VMM 1130 instantiates and runs one or more virtual machine instances (“guest machines”). Each guest machine comprises a “guest” operating system, such as OS 1110, and one or more applications, such as application(s) 1102, designed to execute on the guest operating system. The VMM 1130 presents the guest operating systems with a virtual operating platform and manages the execution of the guest operating systems.
In some instances, the VMM 1130 may allow a guest operating system to run as if it is running on the bare hardware 1120 of device 1000 directly. In these instances, the same version of the guest operating system configured to execute on the bare hardware 1120 directly may also execute on VMM 1130 without modification or reconfiguration. In other words, VMM 1130 may provide full hardware and CPU virtualization to a guest operating system in some instances.
In other instances, a guest operating system may be specially designed or configured to execute on VMM 1130 for efficiency. In these instances, the guest operating system is “aware” that it executes on a virtual machine monitor. In other words, VMM 1130 may provide para-virtualization to a guest operating system in some instances.
The above-described basic computer hardware and software is presented for purpose of illustrating the basic underlying computer components that may be employed for implementing the example embodiment(s). The example embodiment(s), however, are not necessarily limited to any particular computing environment or computing device configuration. Instead, the example embodiment(s) may be implemented in any type of system architecture or processing environment that one skilled in the art, in light of this disclosure, would understand as capable of supporting the features and functions of the example embodiment(s) presented herein.
Although some of the figures described in the foregoing specification include flow diagrams with steps that are shown in an order, the steps may be performed in any order, and are not limited to the order shown in those flowcharts. Additionally, some steps may be optional, may be performed multiple times, and/or may be performed by different components. All steps, operations and functions of a flow diagram that are described herein are intended to indicate operations that are performed using programming in a special-purpose computer or general-purpose computer, in various embodiments. In other words, each flow diagram in this disclosure, in combination with the related text herein, is a guide, plan or specification of all or part of an algorithm for programming a computer to execute the functions that are described. The level of skill in the field associated with this disclosure is known to be high, and therefore the flow diagrams and related text in this disclosure have been prepared to convey information at a level of sufficiency and detail that is normally expected in the field when skilled persons communicate among themselves with respect to programs, algorithms and their implementation.

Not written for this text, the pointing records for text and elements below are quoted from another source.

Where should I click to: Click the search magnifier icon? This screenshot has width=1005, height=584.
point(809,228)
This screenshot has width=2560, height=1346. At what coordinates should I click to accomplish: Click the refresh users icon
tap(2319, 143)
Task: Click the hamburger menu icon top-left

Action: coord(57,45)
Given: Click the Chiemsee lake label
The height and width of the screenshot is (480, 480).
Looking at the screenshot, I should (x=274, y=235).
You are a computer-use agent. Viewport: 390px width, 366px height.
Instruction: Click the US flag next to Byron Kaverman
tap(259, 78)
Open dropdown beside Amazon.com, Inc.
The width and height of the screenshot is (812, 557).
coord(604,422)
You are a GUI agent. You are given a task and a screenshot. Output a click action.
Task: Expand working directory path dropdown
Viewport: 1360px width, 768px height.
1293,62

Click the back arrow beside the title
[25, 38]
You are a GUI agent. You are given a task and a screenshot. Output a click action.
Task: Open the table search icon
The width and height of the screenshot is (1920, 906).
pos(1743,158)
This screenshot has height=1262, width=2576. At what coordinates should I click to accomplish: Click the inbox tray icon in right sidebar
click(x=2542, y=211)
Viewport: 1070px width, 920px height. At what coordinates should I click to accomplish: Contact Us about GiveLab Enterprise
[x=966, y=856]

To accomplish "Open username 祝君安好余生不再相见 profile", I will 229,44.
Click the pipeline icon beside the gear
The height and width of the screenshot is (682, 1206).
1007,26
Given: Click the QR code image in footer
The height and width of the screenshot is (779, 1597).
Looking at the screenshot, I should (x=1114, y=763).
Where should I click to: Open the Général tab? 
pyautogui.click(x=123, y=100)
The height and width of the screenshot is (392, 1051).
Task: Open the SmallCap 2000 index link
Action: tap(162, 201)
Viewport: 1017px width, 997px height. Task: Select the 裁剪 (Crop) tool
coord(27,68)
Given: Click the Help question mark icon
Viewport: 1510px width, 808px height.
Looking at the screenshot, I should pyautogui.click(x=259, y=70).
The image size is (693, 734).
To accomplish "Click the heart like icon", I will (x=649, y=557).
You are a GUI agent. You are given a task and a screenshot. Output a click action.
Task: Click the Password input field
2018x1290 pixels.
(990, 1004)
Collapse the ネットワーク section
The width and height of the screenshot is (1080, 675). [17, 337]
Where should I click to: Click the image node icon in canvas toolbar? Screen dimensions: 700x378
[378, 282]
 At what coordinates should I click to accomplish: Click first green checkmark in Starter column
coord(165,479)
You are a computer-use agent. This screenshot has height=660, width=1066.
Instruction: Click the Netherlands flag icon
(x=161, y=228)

In the foregoing specification, the example embodiment(s) of the present invention have been described with reference to numerous specific details. However, the details may vary from implementation to implementation according to the requirements of the particular implement at hand. The example embodiment(s) are, accordingly, to be regarded in an illustrative rather than a restrictive sense.
This application is related to U.S. patent application Ser. No. 17/194,165 titled “Fast and memory efficient in-memory columnar graph updates preserving analytical performance” filed on Mar. 5, 2021 by Damien Hilloulin et al., and U.S. patent application Ser. No. 17/479,003 titled “Practical method for fast graph traversal iterators on delta-logged graphs” filed on Sep. 20, 2021 by Damien Hilloulin et al., which are incorporated herein by reference.